In recent years cities like Seattle, San Fransisco, and Omaha have launched comprehensive curb management strategies. It’s safe to say car parking will remain the dominant use in the near future, but all these plans aspire for curbs to be more flexible and support a wider range of uses than vehicle storage.
When cities evolve, the way we treat storage has to keep pace. If more and more people get around by bike then we logically need more and more places to stash them. When developers purchased a series of condemned warehouses on the Brooklyn waterfront they found many of them were still filled with molasses and mummified coffee beans, a leftover from Brooklyn’s history as a landing point for commodities from the Caribbean. It was once important for the city to be able to store vast quantities of these commodities on-site, but today you can still get a cup of coffee in New York and the warehouses have been turned into apartments, stores, and Brooklyn Bridge Park. Maybe one day the car will go the way of the coffee bean.
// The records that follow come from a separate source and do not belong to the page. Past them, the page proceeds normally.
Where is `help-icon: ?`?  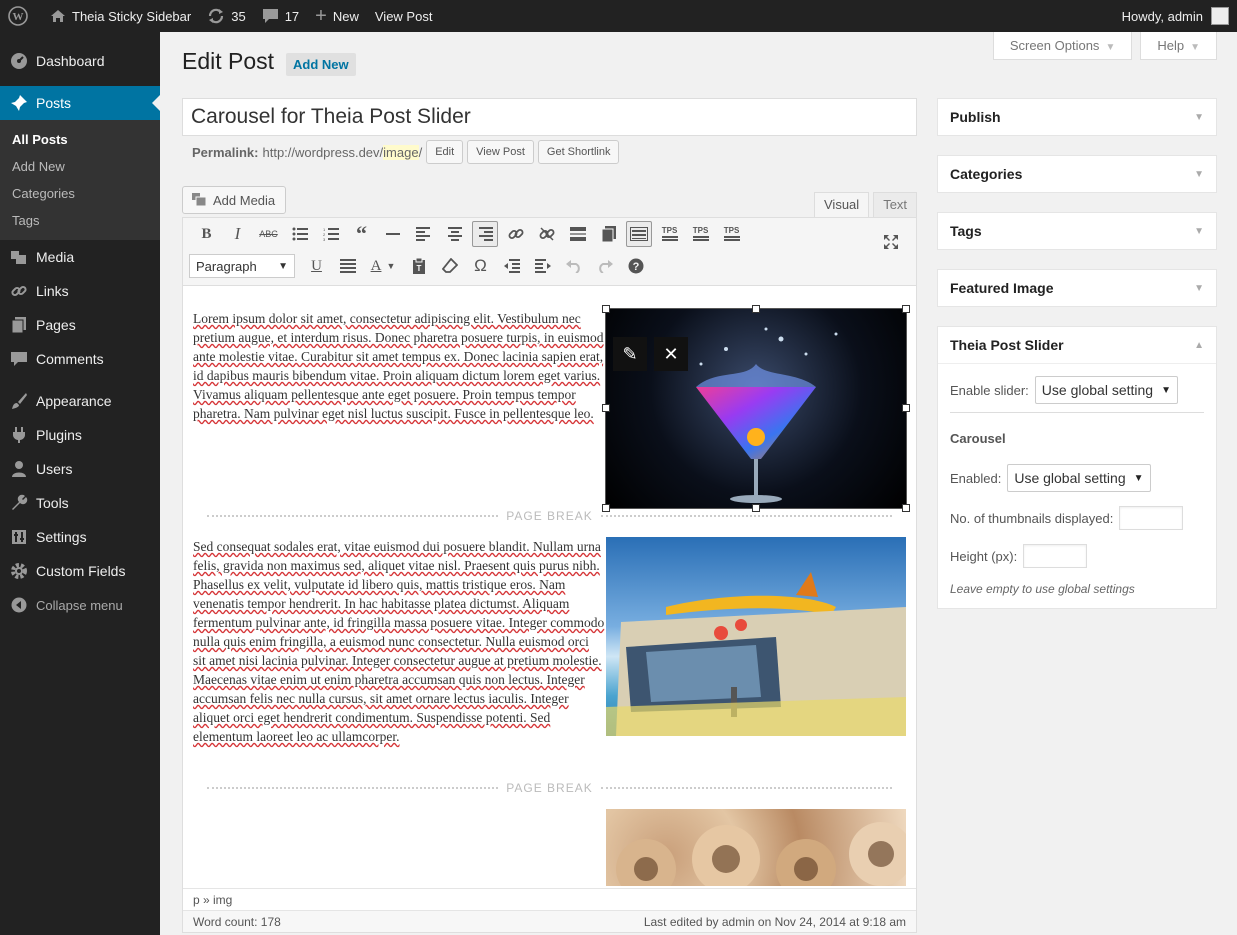 help-icon: ? is located at coordinates (636, 266).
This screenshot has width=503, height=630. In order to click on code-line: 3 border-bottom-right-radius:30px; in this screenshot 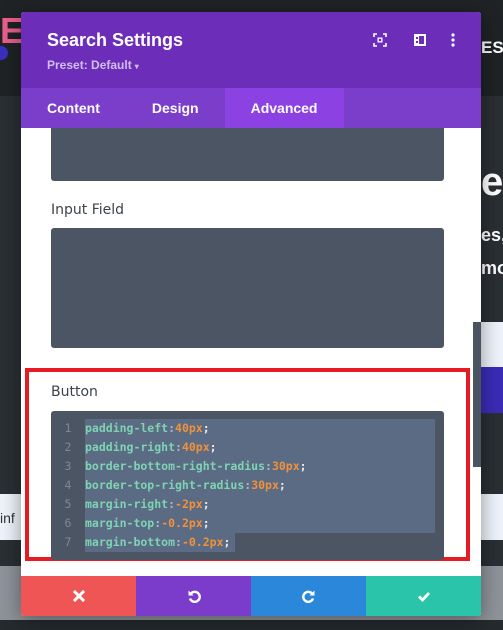, I will do `click(248, 466)`.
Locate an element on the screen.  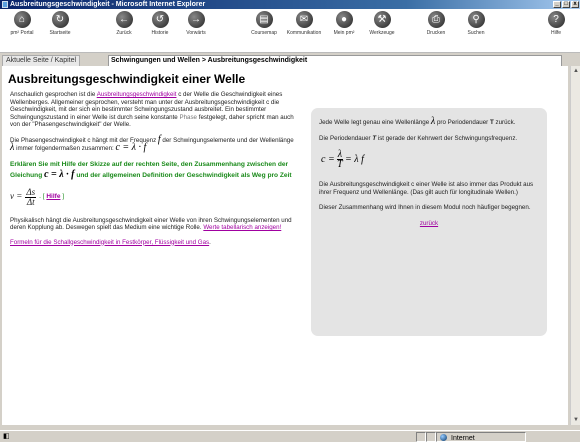
search-icon: ⚲ is located at coordinates (476, 20).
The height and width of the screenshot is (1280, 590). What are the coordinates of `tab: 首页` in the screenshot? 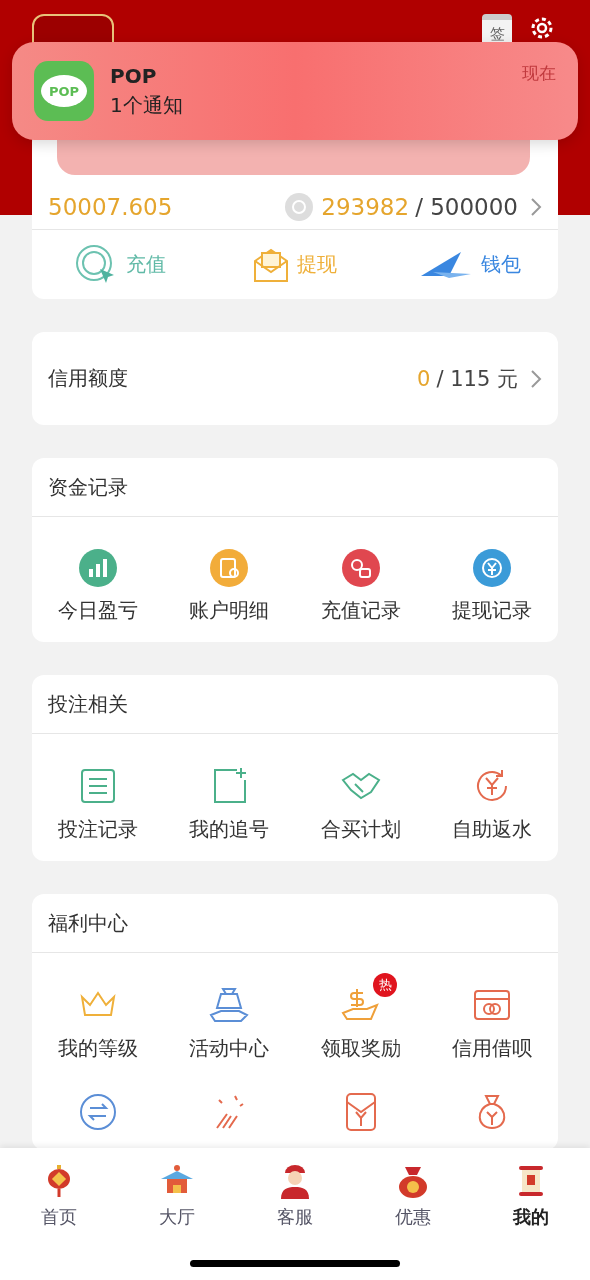 It's located at (59, 1196).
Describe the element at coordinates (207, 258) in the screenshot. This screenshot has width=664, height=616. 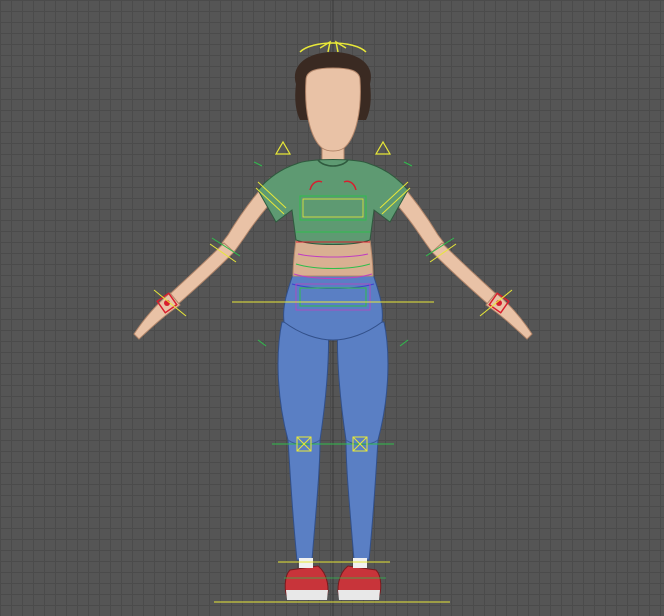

Cities need MORE parking for the vehicles that people with disabilities use, since they are often not part of the walking/biking population.
As usual, I learned so much from this post. Thoughts: Decades ago, Portland, Oregon decided that all parking lots had to underground, with a park on top. This could address the needs of those who can't walk or bicycle *and* the trouble of parking spaces hogging curb space. Of course those underground garages would have elevators. Cities and towns need to be both walk/bike friendly, to coax able-bodied peopleout of their cars, at the very least for the sake of the environment *and* must absolutely attend to the needs of those who are dependent on cars for mobility.